In many Victorian business sales, long service leave issues come down to whether the employee’s service is treated as continuous with the new employer and, if so, how the long service leave liability is dealt with between seller and buyer.
For employers, this can affect:
- who is responsible for accrued long service leave liabilities
- whether employee service is treated as continuous
- what needs to be disclosed and documented in the sale contract
This is one of those areas where it’s easy for a “commercial” deal to become an “employment liability” problem later if the paperwork doesn’t clearly allocate responsibility (including whether entitlements are transferred, paid out, or otherwise adjusted as part of settlement).

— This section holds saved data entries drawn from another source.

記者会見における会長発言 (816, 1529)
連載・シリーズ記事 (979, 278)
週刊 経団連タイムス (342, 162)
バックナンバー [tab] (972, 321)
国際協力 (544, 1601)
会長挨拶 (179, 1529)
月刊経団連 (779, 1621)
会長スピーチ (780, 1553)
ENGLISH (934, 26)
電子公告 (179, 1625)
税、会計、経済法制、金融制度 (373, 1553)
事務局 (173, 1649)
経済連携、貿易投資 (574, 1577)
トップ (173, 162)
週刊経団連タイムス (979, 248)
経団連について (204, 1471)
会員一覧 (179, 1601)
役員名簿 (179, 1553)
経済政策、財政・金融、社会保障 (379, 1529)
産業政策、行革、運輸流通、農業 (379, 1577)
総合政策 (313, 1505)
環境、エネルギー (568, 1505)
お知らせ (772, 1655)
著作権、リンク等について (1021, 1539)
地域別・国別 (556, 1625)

2. You Have Employees In Multiple States
If your team works across state borders, you may need to consider:
- which jurisdiction’s long service leave rules apply
- how you track entitlements for employees who relocate
- whether payroll systems are set up correctly for each state
Even if your HQ is in Victoria, the applicable laws may differ depending on where the employee is employed and performs work.
3. You’re Dealing With Underperformance Or Misconduct After Year 7
Discipline and termination decisions can become more sensitive once an employee is long-serving, particularly if a long service leave payout might be triggered.
That doesn’t mean you can’t manage performance or misconduct - but it does mean you should ensure your process is documented, fair, and legally compliant.
In particular, if dismissal for serious misconduct is being considered, it’s worth getting advice before taking action, because that classification can affect final entitlements (including whether any pro-rata long service leave is payable) and can increase the risk of disputes if not handled carefully.
4. Your Contracts Or Policies Don’t Mention Long Service Leave
Long service leave is a legal entitlement, so it exists even if your contract doesn’t spell it out.
However, contracts and policies still matter because they help you manage the practical side of leave requests and record-keeping, and they reduce the likelihood of disputes about process.
As a starting point, make sure you have:
- appropriate contracts for your workforce (including casual vs permanent)
- clear leave request processes and notice requirements
- a consistent system for approving leave and confirming it in writing
How Do You Stay Compliant As A Victorian Employer?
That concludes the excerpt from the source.